Action en inopposabilité : des conditions d’exercice strictes mais qui ne doivent pas rendre ce recours illusoire
Par Sophie Lecomte, avocate
Par Sophie Lecomte
Avocate
Dans son arrêt SLV Films inc. c. Sakellaropoulo 2016 QCCS 5840, la Cour supérieure
se prononce sur une action en inopposabilité.
Un rappel quant aux conditions applicables
à un tel recours d’exception.
Faits
Le 12 décembre 2012, la Cour supérieure
du Québec a homologué le jugement de la Cour suprême de l’État de New York
condamnant solidairement le défendeur Malcolm Clarke (ci-après : « Clarke ») et sa compagnie à payer la somme de 169 556,94 $ à la demanderesse.
Au début de l’année 2013, la demanderesse
a entamé des démarches afin d’exécuter son jugement au Québec.

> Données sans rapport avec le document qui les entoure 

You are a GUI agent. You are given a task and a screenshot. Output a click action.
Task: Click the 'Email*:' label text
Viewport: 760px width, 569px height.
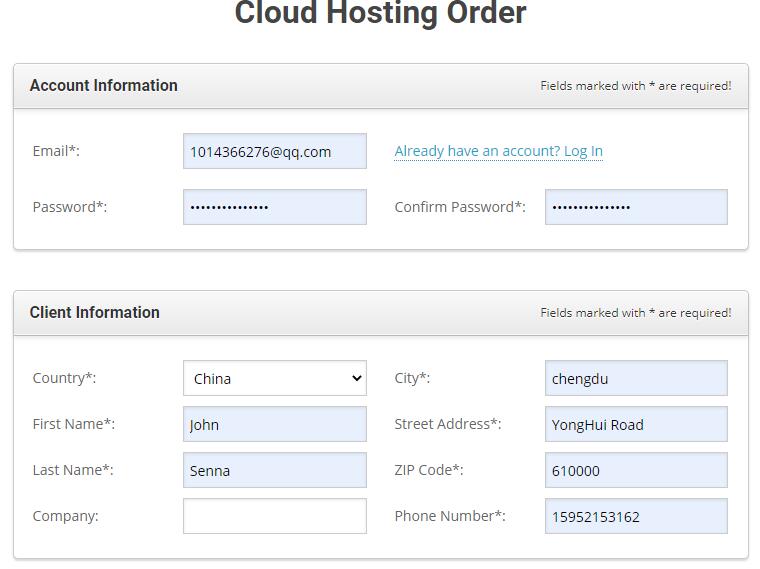(56, 151)
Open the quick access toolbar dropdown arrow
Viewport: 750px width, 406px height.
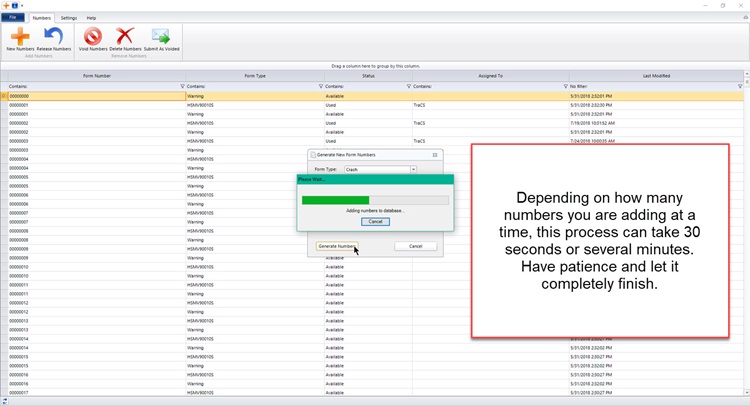[x=22, y=5]
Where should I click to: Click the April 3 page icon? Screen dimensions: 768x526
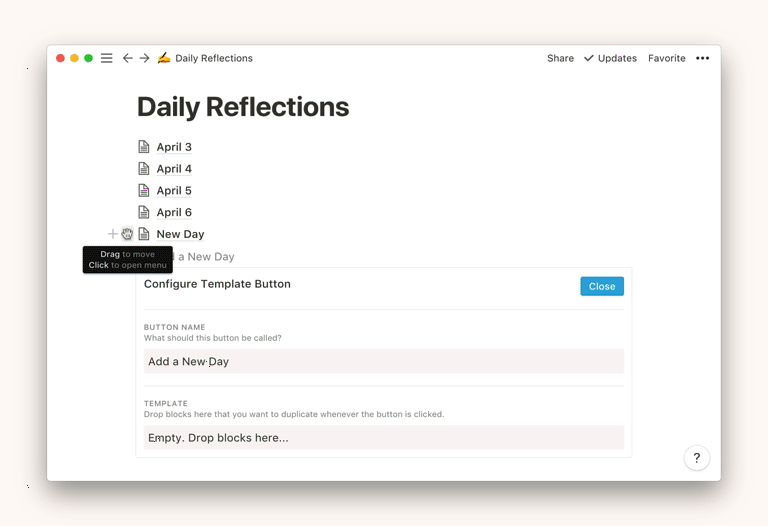click(x=144, y=147)
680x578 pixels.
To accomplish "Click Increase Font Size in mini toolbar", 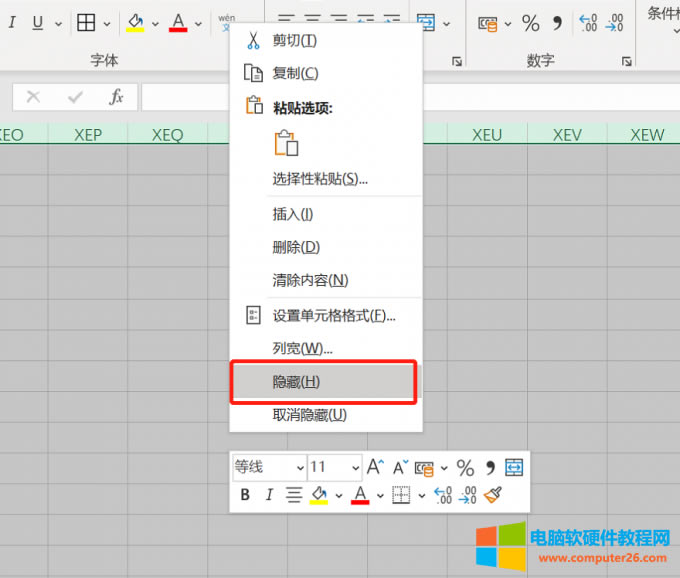I will (x=375, y=467).
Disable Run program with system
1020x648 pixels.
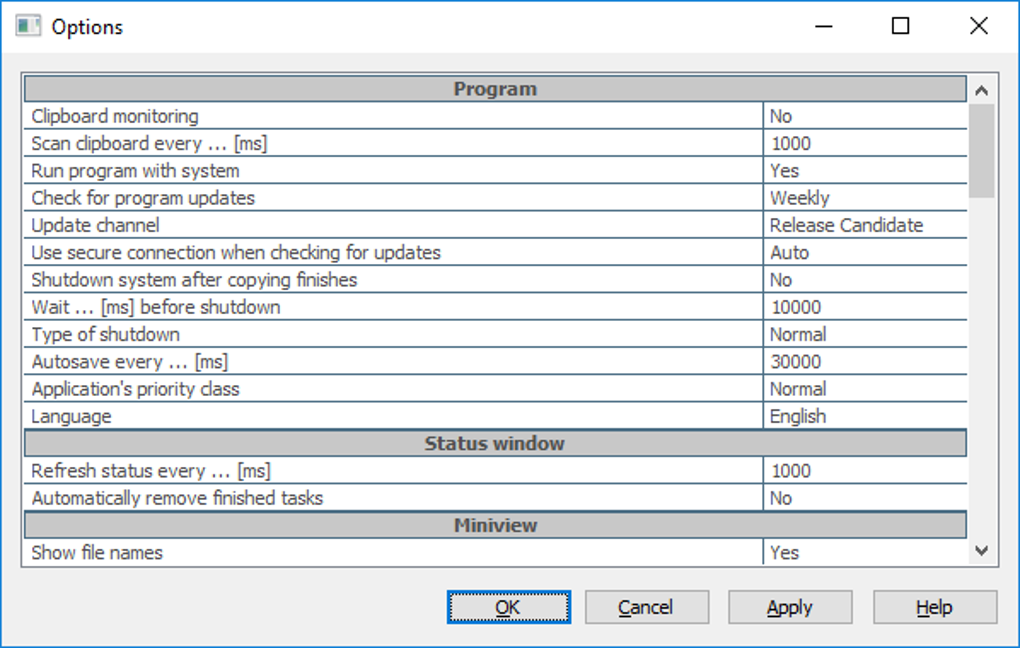click(866, 170)
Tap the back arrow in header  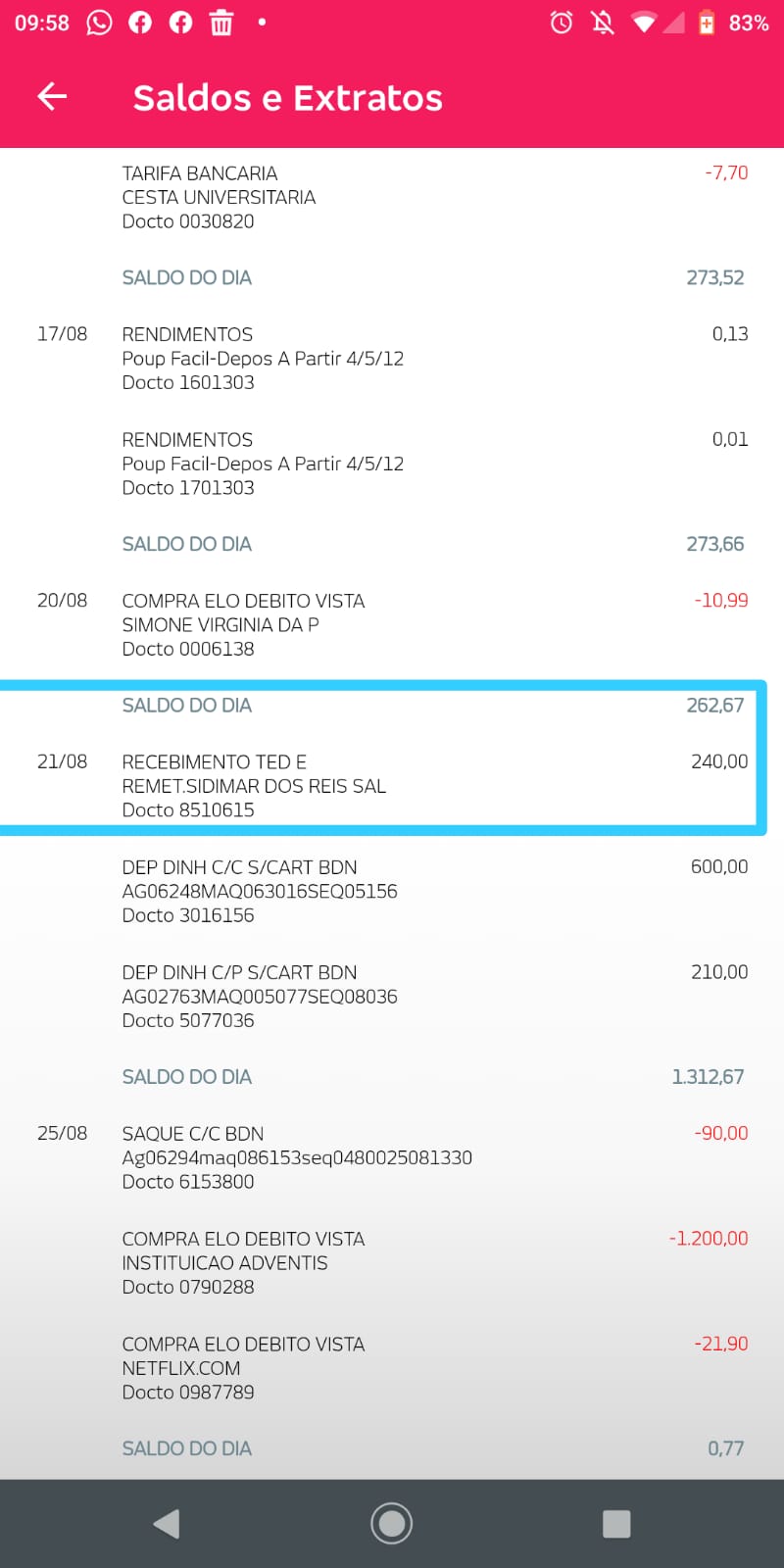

Le défendeur
Clarke s’est opposé à la saisie de ses biens meubles.
Le 16 janvier 2013, la demanderesse a
appris que le défendeur Clarke avait cédé sa moitié indivise de son immeuble familial
à son épouse la défenderesse Zoe Sakellaropoulo (ci-après : « Sakellaropoulo »).
Le 14 février 2013, le défendeur Clarke
a fait cession de ses biens. La demanderesse a obtenu l’autorisation d’intenter
le présent recours en vertu d’un jugement de cette Cour siégeant en matière de
faillite. Sa créance représente plus de 70 % des dettes du défendeur Clarke.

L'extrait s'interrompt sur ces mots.